В ситуации, когда один из самых ярких и противоречивых писателей уходящего XX в. сделался заложником своих профессиональных почитателей, как никогда актуальным становится рецептивно-эстетический подход к его творческому наследию. Для того чтобы наглядно представить процесс постепенного разворачивания богатейшего смыслового потенциала набоковских произведений, необходимо обратиться к литературно-критическим работам тех авторов, кто имел счастье судить о них, что называется, «по горячим следам» и по сравнению с современными исследователями Набокова обладал целым рядом преимуществ.
Первые дегустаторы набоковских творений были гораздо более свободны в своих суждениях, чем нынешние набоковеды (для которых Набоков — не только объект изучения, но и строительный материал научной карьеры). Над критиками же не довлели ни авторитет классика, ни железобетонные догмы теоретико-литературных доктрин.
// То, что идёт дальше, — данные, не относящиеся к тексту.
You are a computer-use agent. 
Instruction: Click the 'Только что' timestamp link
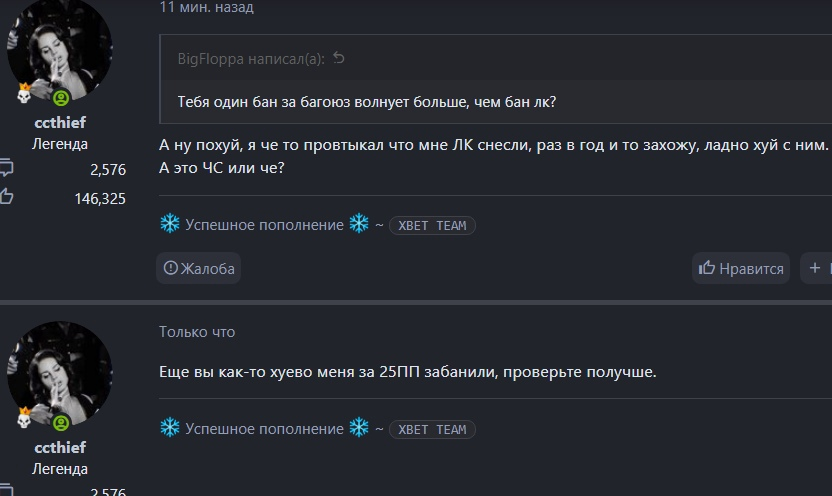coord(197,332)
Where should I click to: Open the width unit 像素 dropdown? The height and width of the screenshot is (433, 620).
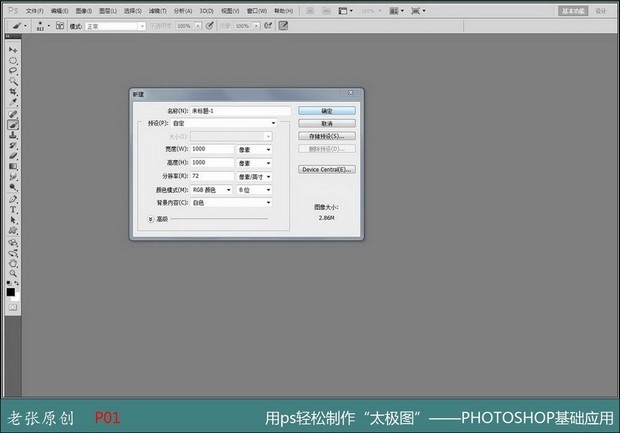pos(254,149)
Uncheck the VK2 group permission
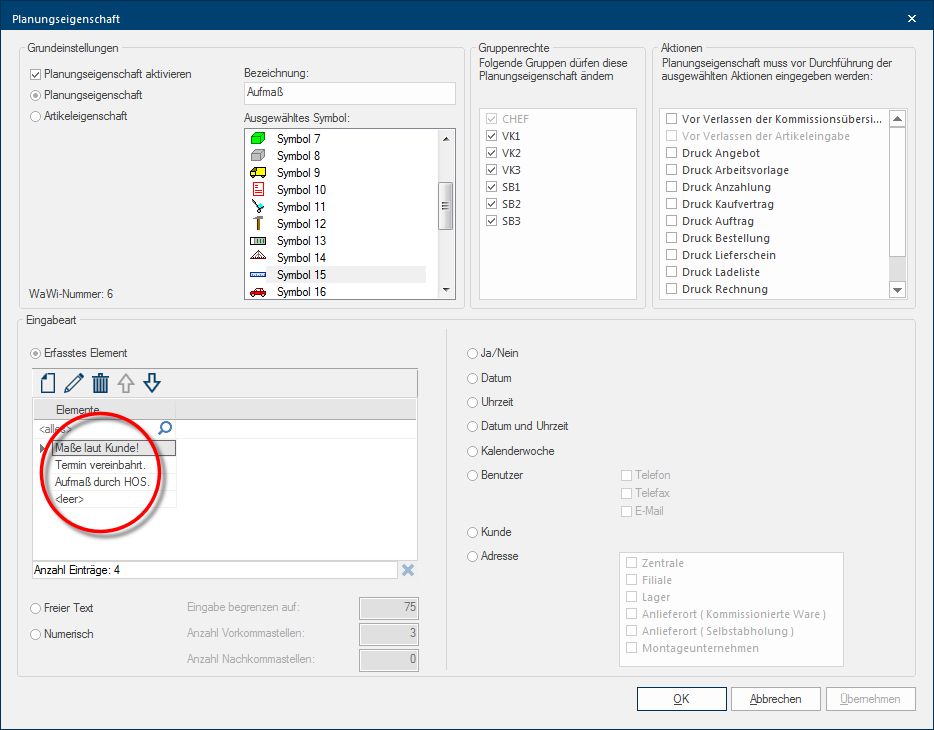The image size is (934, 730). tap(491, 153)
Книги писателя гармонично вписывались в живой литературный контекст и представлялись своего рода «диким полем», полным загадок и неожиданностей, а не укатанной шоссейной дорогой — со стеклянной закусочной по одну сторону и аляповатым рекламным плакатом — по другую.
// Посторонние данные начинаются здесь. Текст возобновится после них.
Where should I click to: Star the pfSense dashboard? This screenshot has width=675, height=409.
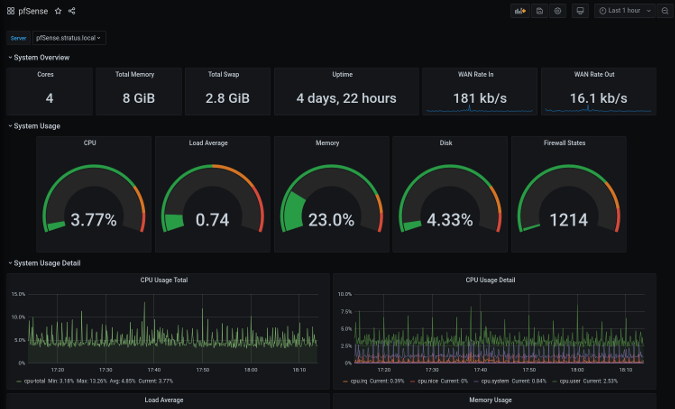(x=58, y=10)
В силу своей неизбежной субъективности первые толкователи набоковских произведений были застрахованы от той нелепой ситуации, когда «интерпретатор, стремящийся быть беспристрастным, неосознанно возводит свое эстетическое представление в норму и незаметно для себя модернизирует смысл текста прошлого»,[3] — скажем, топорно подгоняет довоенные сочинения Набокова под те критерии и параметры, которые были заданы его поздними вещами, «Адой» или "Арлекинами".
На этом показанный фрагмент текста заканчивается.